Это очень скверные стихи - такими они и должны быть. Генрих IV сознает порочность власти, ибо ему пришлось бороться за власть; Генрих V не столь сведущ в этом, так как ему всегда сопутствовала удача; ну а Генриху VI приходится расплатиться сполна. Нортемберленд болен, стар и, в довершение ко всему, не уверен в себе так же, как и Генрих IV: эти двое дряхлеют, их политический день угасает, и они становятся чуточку похожи на Фальстафа, которого всегда отличал цинизм в вопросах политики.
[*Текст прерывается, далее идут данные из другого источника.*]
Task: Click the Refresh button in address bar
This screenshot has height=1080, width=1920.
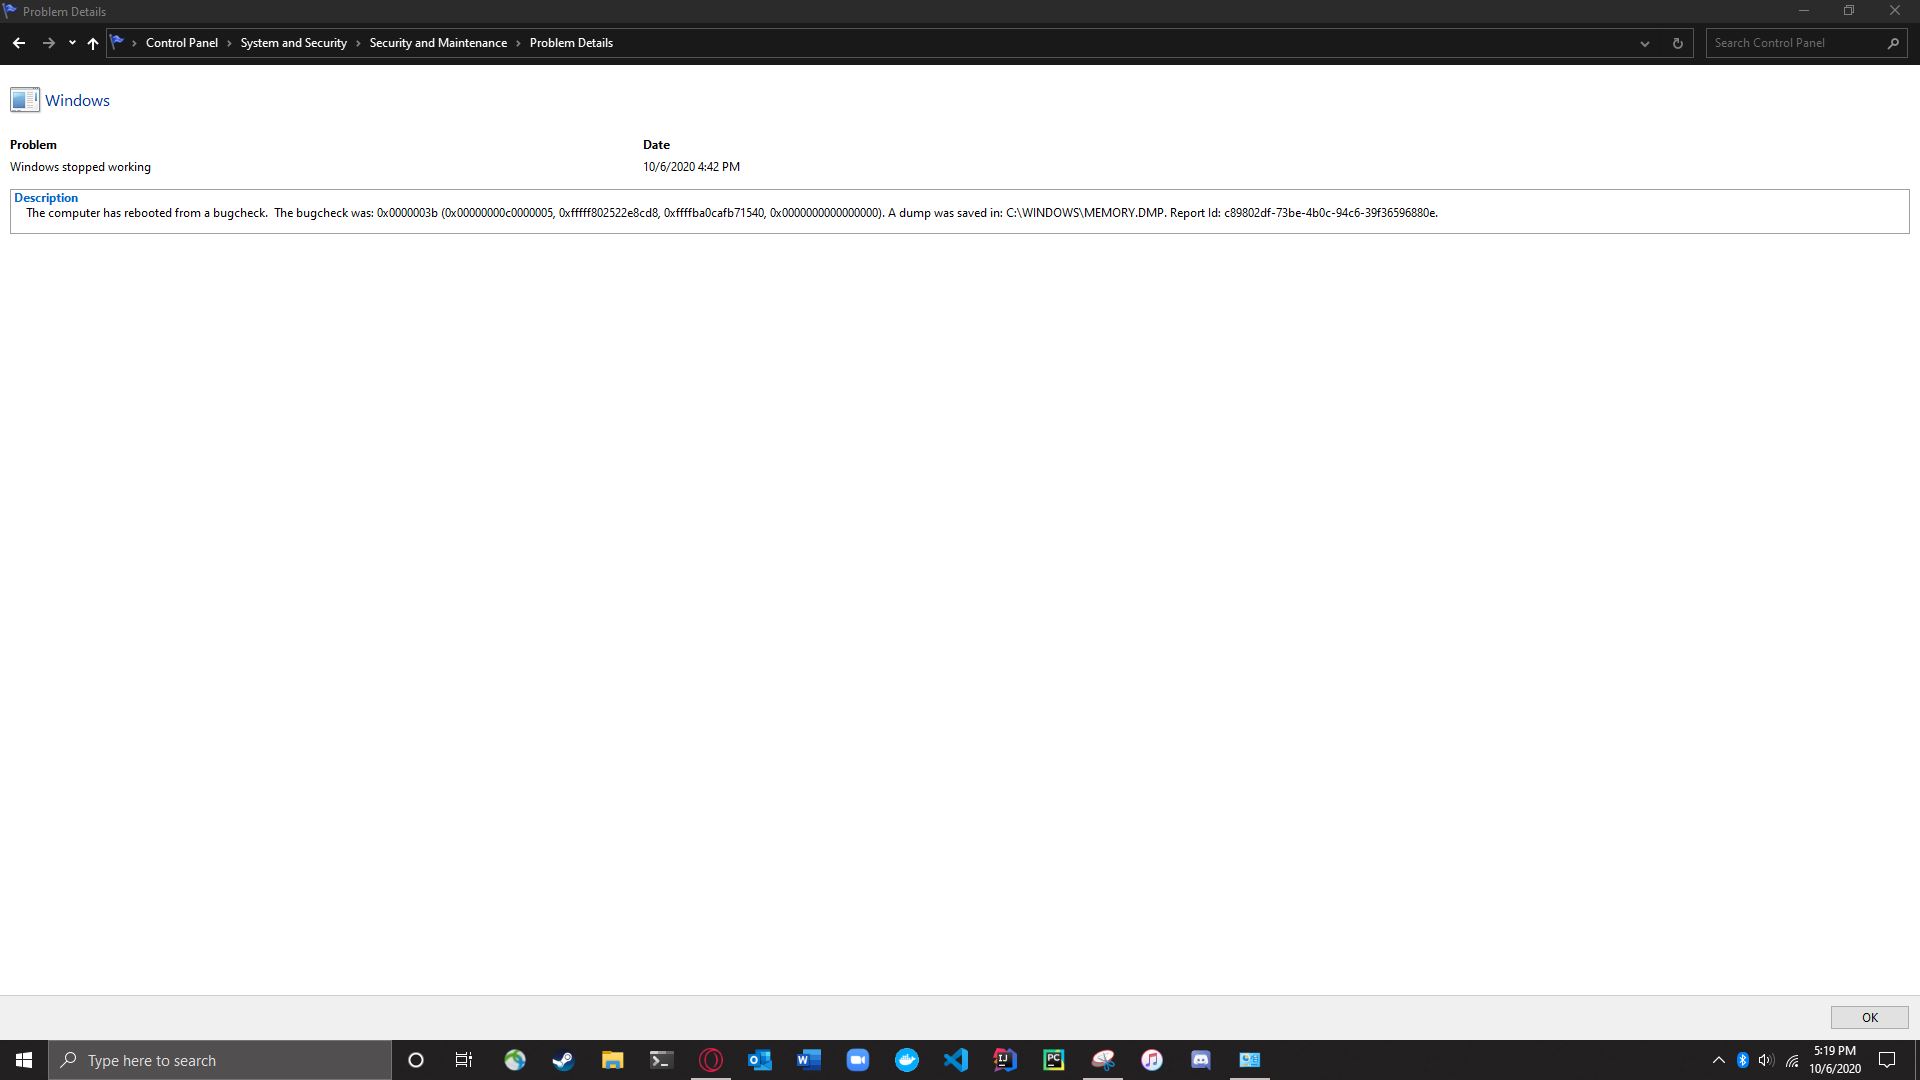Action: pos(1677,43)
Хотспер, подобно Фальстафу, блестящий оратор - в особенности когда он встречает сопротивление. Точь-в-точь Томас Карлейль, превозносивший достоинства тишины на протяжении двадцати томов. Хотспер - юноша с огромным запасом энергии, не находящий ей выхода и страдающий от невозможности обрести смысл жизни. Поэтому он стремится создать обстоятельства, которые позволили бы ему действовать. Фальстаф покоряется настоящему, принц использует настоящее. Хотспер где-то посередине между ними и потому терпит поражение. Он пытается раздуть пламя. По словам Вустера, Хотспер "целым миром образов захвачен, / Но лишь не тем, что требует вниманья" (ч. 1, I. 3). С помощью слов Фальстаф избавляется от меланхолии, Хотспер же только подзуживает себя. Пистоль, подражая Хот- сперу, изображает бурную деятельность, но, в отличие от последнего, у Пистоля нет никаких оснований разыгрывать негодование. Пистоль просто грязный пьяница - таких можно встретить на вечеринках. Цветистый слог Хотспера строится на будничной речи. У Пистоля изощренный, поэтичный язык - пародия на высокопарный слог Марло.